4 March 2022 1:06 GMT
By Bob Rust in New York

Shipping has to do more to compete for the services of good candidates, and that is leading owners and ship managers to ask software providers to make crews’ working experience better, according to Yariv Zghoul.

The Miami-based former shipowner is founder of software provider JiBe, an integrated platform used on board some 1,500 ships including the fleet of Anglo-Eastern. Zghoul said his clients have increasingly asked him to “provide employees with a more fulfilling experience” in his enterprise resource platform software rather than just more functionality.

Junior colleagues in software development had made the same point but Zghoul discounted their advice for generational and professional reasons. “My team is 15 years younger than me and I was in my Israeli way telling them, ‘Get out of my face, this is about shipping’,” he told TradeWinds. But over the past two or three years, he has become confident that he must “put functionality aside and focus on the user interface”.

The reason is the “Great Resignation”. It is a phenomenon towards that Zghoul is not entirely positive but of whose reality he is entirely convinced. He said finding and retaining the right employees will be harder in shipping than in shore-based industries. “We are now working for our employees,” he said. “When they come for a job interview, they interview you.”

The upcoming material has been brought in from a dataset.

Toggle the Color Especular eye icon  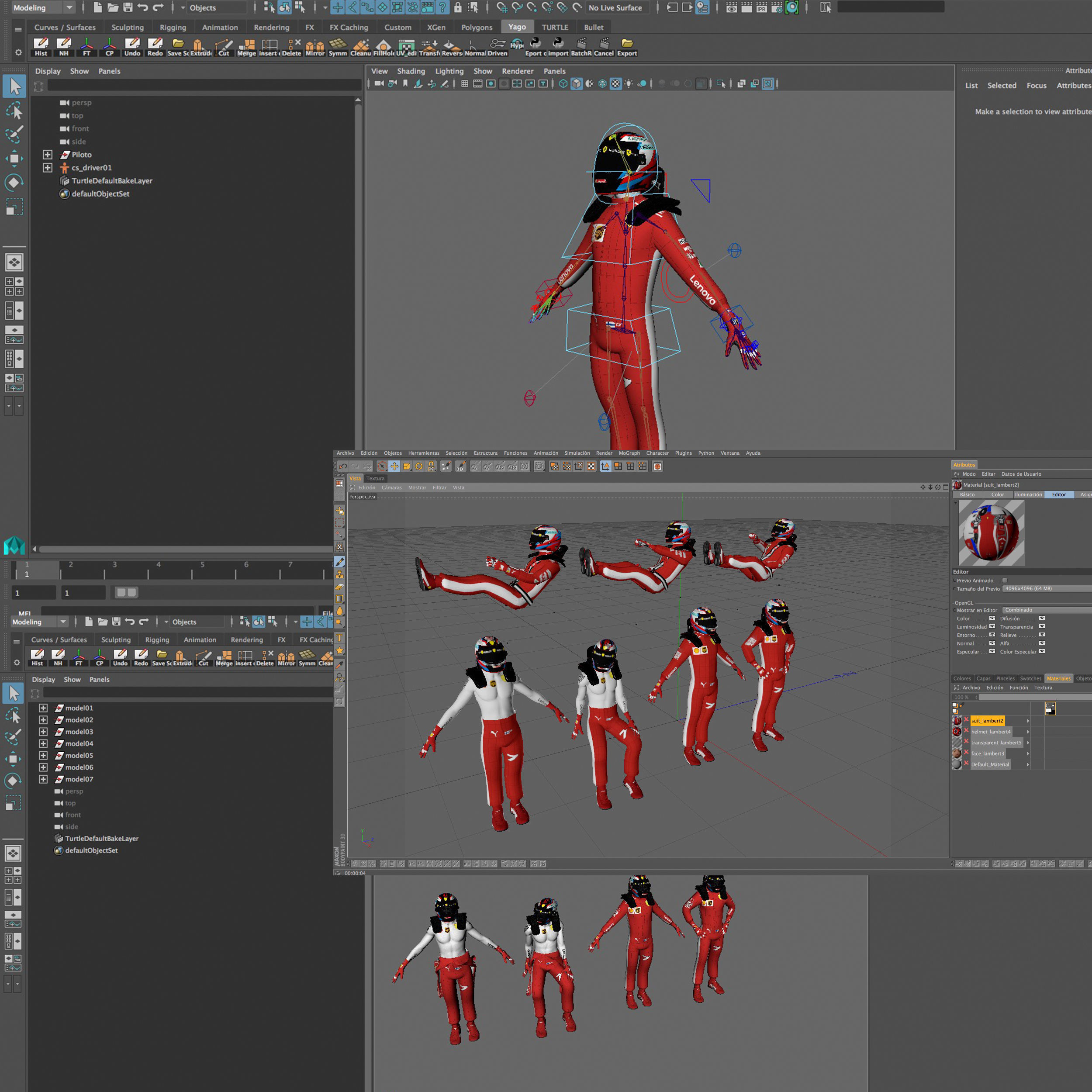[1042, 651]
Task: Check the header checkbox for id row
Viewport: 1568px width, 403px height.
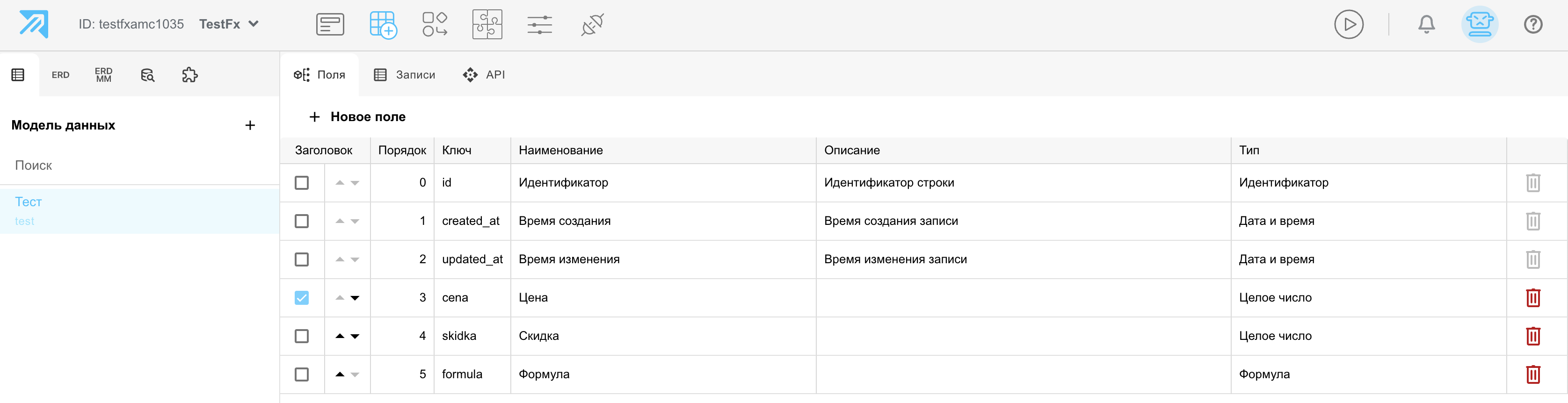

As a result, ship management software tools must increasingly not just operate vessels, but also make users’ working lives easier and better. Part of that lies in relieving human operators of chores that machines can do better, not least through predictive maintenance and procurement. On the shore side at least, that can mean smaller teams for bigger fleets.

“Classic staffing ratios like two or two-and-a-half office staff per ship, one technical superintendent for four ships, one purchaser or crew coordinator for four ships — these numbers are predicted to double in the next 12 months,” he said. “There doesn’t have to be a straight line between the number of ships and the onshore staff anymore. I have customers who have doubled the size of their fleets without increasing their shore-based overhead.”

But another part of that is convincing shipboard crews that they are doing technically sophisticated, high-value work, as good as what they could find ashore.

“I don’t see any reason why shipping should not be perceived as one of the most tech-driven industries,” he said. “Shipping is at a crossroads, and the differentiation among employers will be significant because of the tools they use.”

Zghoul pointed to his biggest customer — Hong Kong’s Anglo-Eastern — as one of those pushing in the direction of interface over functionality. “I do agree that reducing the administrative tasks on board is one way we can increase job satisfaction for the seafarers,” Anglo-Eastern chief executive Bjorn Hojgaard told TradeWinds.